### ARTICLE
[Start]

Interestingly, Jesus does not pull the widow aside and offer her a seminar in estate planning – though I am sure this would have been useful to her.  But he praises her for her generosity in the here and now.   He does not eye her quietly as the potential donor of a planned gift – though I’m sure he would be glad to help her fill out the paperwork to establish a deferred annuity trust (as I would be glad to help any of you do).  But he celebrates her generosity in the moment.

Jesus and the widow know the same thing: that she can afford to give as much as she wants, because everything she has came from God and everything she is going to have comes from God.  And God will provide.  So, sometimes, you just have to feel free in giving it away.

Most of us are relatively stingy, we are the wrong kind of widow – the kinds who hoard it for another day, willing to be praised in death for our careful planning, but not willing to risk being generous in life.

Don’t get me wrong, God accepts both kinds of generosity (and several kinds of credit cards).  But let me ask you this – what is going on with these secret millionaires?  What are they waiting for?  They were never going to use the money for themselves anyway.  It’s only a kind of neurosis that leaves them so rich at the end of their lives.

It is, of course, a lovely thing to be able to leave a generous fortune to your town, your school, your favorite charity… even your church, when you die.  But how much better to also be giving while you are alive.

What a shame that the widows who were secret millionaires never knew the feeling that the widow of Zarephath knew, or the widow with her two pennies in the Gospel.  What a shame they never knew the lightness in your step that you get from giving; never knew how tall they’d stand despite the toll that age had taken on their bones and their stature.

[End]

### REQUESTS
1. Answer the following questions about the sermon:
(a) According to the sermon, from whom did everything the widow has come?
(b) What does the sermon say leaves the secret millionaires so rich at the end of their lives?
(c) Which two widows' feeling does the sermon say the secret millionaires never knew?
2. Reproduce word for word the part of the sermon from "Interestingly, Jesus does" to "giving it away.".

### INFORMATION SUPPLIED
[Start]

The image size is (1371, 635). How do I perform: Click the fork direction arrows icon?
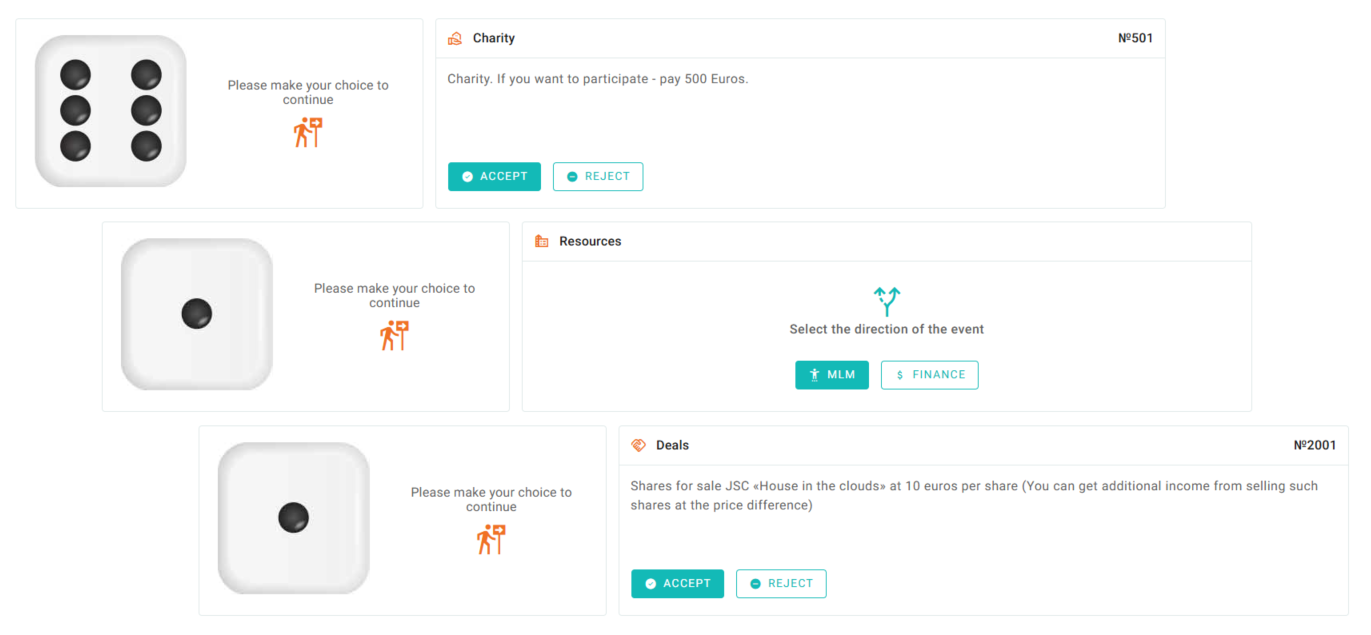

[End]

### REPLIES
1.
(a) From God.
(b) A kind of neurosis.
(c) The widow of Zarephath and the widow with her two pennies in the Gospel.

2.
Interestingly, Jesus does not pull the widow aside and offer her a seminar in estate planning – though I am sure this would have been useful to her.  But he praises her for her generosity in the here and now.   He does not eye her quietly as the potential donor of a planned gift – though I’m sure he would be glad to help her fill out the paperwork to establish a deferred annuity trust (as I would be glad to help any of you do).  But he celebrates her generosity in the moment.

Jesus and the widow know the same thing: that she can afford to give as much as she wants, because everything she has came from God and everything she is going to have comes from God.  And God will provide.  So, sometimes, you just have to feel free in giving it away.